Cakrawala Rumahku
Semesta ini begitu luas dan semua orang
mengetahuinya. Cakrawala tempatku berlindung, mendekapku erat meski air mata
tak terpancar dari raut wajahku. Cakrawala rumahku.
Aku menangis sore ini. Entah kenapa. Hanya ingin
menangis saja. Kusaksikan makhluk kecil saling melangkah cepat, menghindari air
mataku. Melihat mereka, air mataku semakin tumpah. Entah kenapa. Aku terlalu
suka dengan air mataku akhir-akhir ini. Bagaimana dengan mereka? Sukakah mereka
dengan air mataku? Mereka basah kuyup, kedinginan, bahkan menghidupkan rasa
sepi diantara mereka. Tapi akupun tak lelah menangis. Air mataku tak henti
hingga larut malam, menerobos senja yang berwajah sengit kepadaku. Aku semakin
tersedu-sedu.
Makhluk kecil yang kulihat, ternyata memiliki nama
untuk air mataku ini. Mereka memanggilnya hujan. Aku suka sekali dengan sebutan
itu, semakin melengkapi. Cakrawala tetap menjadi rumahku, tempatku berteduh.
Dari tempatku berada, kusaksikan semesta ini hidup. Kudengar degup jantungnya,
kutatap matanya yang bersinar, kuhirup aroma buih kehidupan yang entah seperti
apa. Dan aku semakin tak mengerti, karenanya kuteteskan air mata ini dan tak
kunjung habis. Lelah, dan semakin lelah ketika berhenti menangis. Aku suka air
mata. Air mata adalah kehidupanku.
Makhluk kecil yang kulihat, ternyata juga memiliki
nama untuk aku. Aku yang mereka benci, mungkin. Aku yang membuatnya basah
kuyup, berteduh di tengah jalan, membuat keterlambatan di sana-sini, dan juga
membuat diantara mereka merasa sepi dan semakin galau. Aku senang dipanggil
mereka dengan sebutan awan. Awan. Awan. Awan. Kuucap beberapa kali, kuulang dan
kuulangi lagi. Masih tetap sama. Awan. Begitu mereka menyebutku. Aku menyukai
air mata. Air mata adalah kehidupanku.
Cakrawala akan selalu menjadi rumahku. Cakrawala,
tempatku bersandar sepanjang waktu. Memandang semesta sepanjang hidupku yang
singkat tanpa pernah memilikinya. Jika tidak putih, aku akan menjadi kelabu.

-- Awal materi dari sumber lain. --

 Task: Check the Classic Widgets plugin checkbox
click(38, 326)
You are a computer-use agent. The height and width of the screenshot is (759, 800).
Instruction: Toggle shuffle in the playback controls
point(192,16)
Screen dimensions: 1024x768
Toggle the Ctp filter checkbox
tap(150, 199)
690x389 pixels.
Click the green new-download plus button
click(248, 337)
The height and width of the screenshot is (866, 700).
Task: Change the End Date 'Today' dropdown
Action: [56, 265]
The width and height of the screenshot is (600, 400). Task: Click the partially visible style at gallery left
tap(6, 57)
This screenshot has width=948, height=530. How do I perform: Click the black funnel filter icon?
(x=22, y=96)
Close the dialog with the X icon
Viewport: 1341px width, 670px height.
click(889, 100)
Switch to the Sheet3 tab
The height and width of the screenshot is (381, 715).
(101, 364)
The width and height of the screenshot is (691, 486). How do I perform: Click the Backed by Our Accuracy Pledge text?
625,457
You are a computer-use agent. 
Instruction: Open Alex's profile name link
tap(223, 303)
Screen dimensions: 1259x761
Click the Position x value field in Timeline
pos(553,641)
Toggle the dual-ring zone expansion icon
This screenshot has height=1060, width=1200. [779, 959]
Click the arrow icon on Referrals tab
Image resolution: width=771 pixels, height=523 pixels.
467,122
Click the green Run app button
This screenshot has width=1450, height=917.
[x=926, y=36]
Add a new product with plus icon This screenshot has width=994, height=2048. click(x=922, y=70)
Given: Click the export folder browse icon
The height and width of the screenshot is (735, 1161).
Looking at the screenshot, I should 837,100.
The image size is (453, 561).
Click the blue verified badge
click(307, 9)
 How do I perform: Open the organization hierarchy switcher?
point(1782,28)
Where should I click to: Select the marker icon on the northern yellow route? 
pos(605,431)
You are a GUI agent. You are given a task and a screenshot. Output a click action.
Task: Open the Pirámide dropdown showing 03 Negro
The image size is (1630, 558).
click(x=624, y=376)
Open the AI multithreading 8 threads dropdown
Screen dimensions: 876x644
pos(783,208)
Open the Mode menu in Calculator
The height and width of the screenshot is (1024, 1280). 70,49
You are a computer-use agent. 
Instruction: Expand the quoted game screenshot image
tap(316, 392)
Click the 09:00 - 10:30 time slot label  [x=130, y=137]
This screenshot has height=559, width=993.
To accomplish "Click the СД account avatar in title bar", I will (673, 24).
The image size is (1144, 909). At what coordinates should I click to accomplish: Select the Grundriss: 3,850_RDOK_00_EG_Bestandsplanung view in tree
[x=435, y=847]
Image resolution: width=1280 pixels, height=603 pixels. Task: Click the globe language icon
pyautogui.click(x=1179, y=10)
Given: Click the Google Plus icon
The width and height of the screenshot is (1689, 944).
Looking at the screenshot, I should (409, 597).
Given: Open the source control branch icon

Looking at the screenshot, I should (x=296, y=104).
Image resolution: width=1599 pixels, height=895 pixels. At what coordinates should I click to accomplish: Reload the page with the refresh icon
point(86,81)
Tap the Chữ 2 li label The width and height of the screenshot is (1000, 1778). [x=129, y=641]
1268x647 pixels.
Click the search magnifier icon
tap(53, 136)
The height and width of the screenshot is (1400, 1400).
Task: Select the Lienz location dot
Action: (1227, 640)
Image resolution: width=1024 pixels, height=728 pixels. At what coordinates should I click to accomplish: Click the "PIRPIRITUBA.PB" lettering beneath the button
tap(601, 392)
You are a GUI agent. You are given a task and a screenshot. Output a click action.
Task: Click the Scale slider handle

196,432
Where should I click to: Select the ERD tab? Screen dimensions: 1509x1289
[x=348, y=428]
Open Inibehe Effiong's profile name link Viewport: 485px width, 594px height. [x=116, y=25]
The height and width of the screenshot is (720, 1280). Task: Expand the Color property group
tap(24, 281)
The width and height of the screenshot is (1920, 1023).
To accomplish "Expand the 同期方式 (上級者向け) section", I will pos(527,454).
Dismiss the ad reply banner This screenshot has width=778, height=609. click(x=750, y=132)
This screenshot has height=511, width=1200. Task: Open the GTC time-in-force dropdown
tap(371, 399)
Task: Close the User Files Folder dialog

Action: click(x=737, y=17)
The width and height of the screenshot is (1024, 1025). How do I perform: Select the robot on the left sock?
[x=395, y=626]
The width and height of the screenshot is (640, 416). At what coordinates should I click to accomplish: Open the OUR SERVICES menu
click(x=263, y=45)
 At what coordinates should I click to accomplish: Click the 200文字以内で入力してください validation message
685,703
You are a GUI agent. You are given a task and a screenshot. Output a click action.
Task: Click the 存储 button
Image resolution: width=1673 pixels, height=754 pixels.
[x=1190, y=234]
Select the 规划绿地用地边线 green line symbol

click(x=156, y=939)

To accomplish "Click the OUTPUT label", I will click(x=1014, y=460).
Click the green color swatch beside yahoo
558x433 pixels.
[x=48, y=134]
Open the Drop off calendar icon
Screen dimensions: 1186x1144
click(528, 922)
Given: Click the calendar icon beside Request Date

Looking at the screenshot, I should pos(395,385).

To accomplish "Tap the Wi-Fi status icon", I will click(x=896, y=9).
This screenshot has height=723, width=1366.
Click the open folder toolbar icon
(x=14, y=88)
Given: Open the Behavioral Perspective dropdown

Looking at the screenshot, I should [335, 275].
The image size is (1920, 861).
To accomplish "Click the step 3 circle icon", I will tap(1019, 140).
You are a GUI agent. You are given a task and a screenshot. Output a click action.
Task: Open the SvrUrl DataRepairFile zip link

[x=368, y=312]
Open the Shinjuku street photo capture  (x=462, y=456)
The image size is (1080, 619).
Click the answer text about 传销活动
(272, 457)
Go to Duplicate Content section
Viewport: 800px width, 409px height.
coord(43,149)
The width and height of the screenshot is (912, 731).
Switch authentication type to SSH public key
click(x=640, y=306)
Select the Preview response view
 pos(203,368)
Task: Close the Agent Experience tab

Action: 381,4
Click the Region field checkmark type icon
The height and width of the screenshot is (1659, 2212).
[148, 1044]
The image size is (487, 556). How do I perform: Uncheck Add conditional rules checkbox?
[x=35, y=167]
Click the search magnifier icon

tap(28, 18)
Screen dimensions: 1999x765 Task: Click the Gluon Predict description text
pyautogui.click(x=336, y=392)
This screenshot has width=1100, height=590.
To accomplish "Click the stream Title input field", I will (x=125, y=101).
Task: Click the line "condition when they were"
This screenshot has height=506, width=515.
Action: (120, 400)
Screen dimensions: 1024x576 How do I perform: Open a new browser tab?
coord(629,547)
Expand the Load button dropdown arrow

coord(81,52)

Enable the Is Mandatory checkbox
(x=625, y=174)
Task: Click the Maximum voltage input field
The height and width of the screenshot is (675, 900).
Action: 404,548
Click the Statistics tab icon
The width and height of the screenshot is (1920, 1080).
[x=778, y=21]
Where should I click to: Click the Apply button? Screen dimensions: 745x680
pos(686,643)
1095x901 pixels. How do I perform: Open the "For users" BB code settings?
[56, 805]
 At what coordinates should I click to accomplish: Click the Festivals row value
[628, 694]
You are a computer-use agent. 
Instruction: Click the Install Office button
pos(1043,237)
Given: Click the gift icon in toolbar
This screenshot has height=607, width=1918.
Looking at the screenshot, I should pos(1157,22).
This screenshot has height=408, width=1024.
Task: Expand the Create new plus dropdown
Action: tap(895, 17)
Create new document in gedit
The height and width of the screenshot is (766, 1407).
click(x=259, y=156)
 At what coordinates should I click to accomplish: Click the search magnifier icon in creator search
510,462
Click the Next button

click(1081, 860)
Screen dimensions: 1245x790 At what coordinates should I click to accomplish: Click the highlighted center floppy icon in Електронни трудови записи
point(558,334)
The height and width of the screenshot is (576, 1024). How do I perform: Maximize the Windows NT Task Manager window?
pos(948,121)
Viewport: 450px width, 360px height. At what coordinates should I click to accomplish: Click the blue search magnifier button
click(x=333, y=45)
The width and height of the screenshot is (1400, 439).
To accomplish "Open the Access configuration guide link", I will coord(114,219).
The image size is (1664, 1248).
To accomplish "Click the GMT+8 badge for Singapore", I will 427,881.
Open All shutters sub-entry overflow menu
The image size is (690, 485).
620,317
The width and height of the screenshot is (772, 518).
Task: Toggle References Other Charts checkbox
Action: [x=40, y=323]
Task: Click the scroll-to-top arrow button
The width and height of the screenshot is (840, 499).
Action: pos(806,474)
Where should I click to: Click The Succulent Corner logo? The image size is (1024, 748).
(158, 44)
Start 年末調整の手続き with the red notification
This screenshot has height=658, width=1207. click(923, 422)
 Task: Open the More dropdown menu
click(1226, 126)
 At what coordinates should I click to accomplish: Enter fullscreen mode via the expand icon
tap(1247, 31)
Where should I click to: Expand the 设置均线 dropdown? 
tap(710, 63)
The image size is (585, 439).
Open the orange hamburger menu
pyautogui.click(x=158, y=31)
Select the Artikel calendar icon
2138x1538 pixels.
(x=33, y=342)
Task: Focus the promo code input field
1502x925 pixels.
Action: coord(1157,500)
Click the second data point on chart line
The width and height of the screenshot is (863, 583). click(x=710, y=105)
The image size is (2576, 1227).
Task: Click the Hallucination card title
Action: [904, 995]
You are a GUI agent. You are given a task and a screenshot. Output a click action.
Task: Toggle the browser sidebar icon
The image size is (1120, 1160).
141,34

Aku menyukai air mata, sedang makhluk kecil itu mungkin tidak. Aku tidak terlalu
suka ditatap oleh mentari, tapi tatapan itu selalu menyinariku, membuatku
semakin indah dipandang bagi mereka yang mengagumiku. Aku tak pernah merasa
dikagumi, kecuali oleh seorang makhluk kecil yang matanya selalu bersinar
menatapku dan bibirnya tersenyum tipis meski tak terlihat olehku. Aku hanyalah
awan di langit. Rumahku adalah cakrawala. Setiap hari kupandangi semesta ini dan
aku menyukai air mataku. Mentari membuatku tersenyum. Aku hanyalah awan yang
membubung ke atas, bergerak dan selalu bergerak, dan jika saatnya tiba aku
adalah air mata yang luruh menghunjam bumi. Kau menyebutku hujan. Hujan.